*Task objective*. Provide again, from the entries below, every line from the one containing "Select the Android OS 7/8 option" through the one containing "The image size is (800, 578).", exactly as written, and no other line.

*Listed entries*.
***
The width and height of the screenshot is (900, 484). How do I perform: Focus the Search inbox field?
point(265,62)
***
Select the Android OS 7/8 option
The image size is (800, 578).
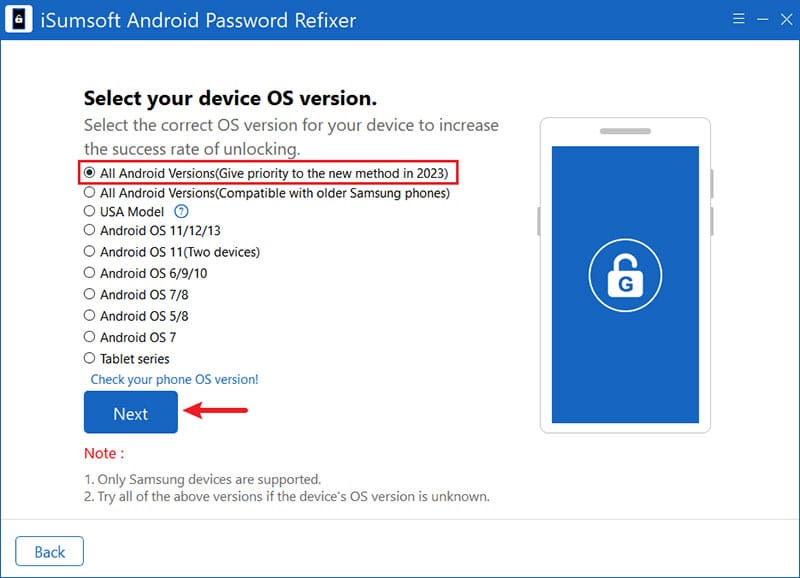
***
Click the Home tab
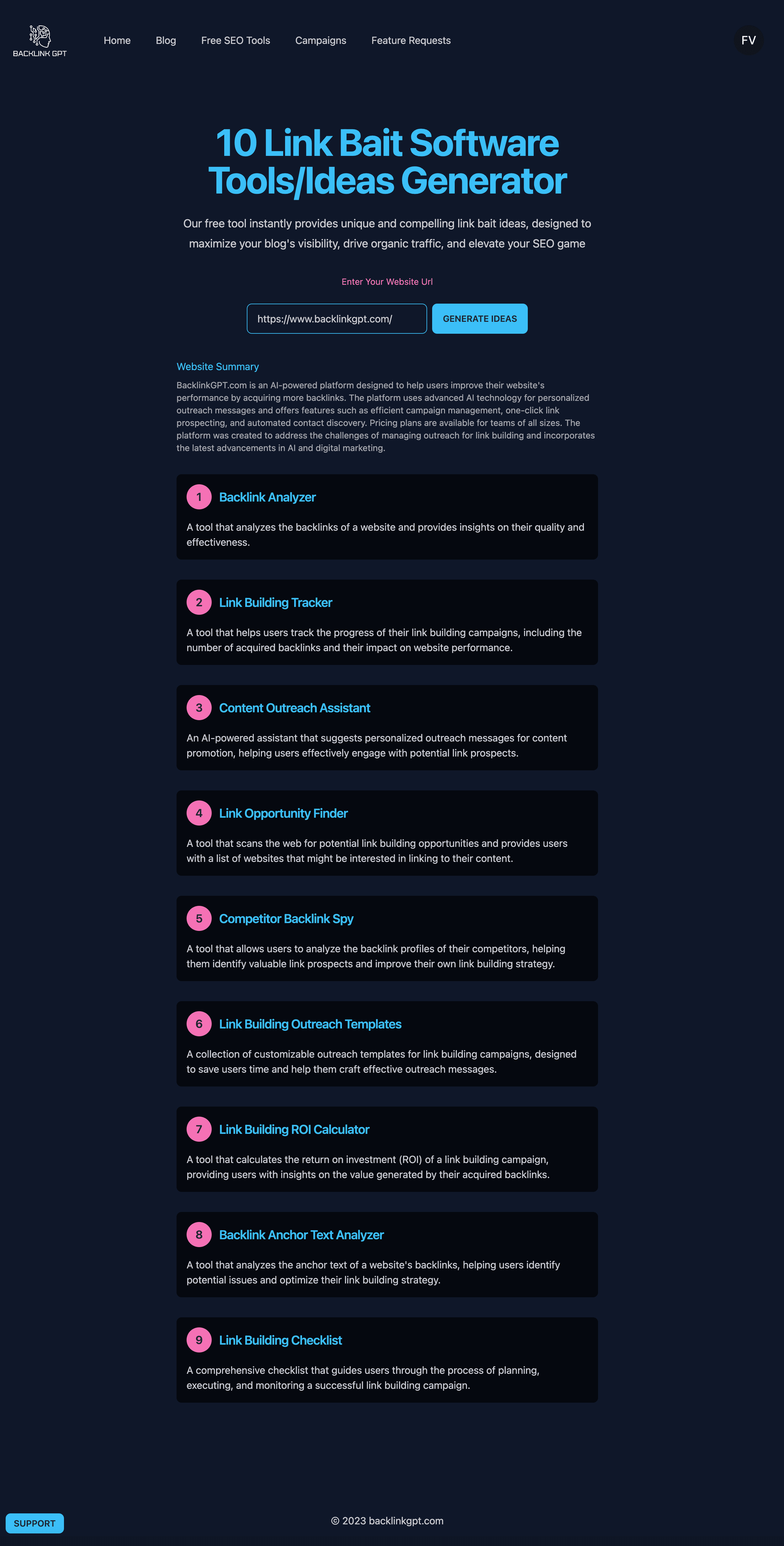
***
*Answer section*.
Select the Android OS 7/8 option
The image size is (800, 578).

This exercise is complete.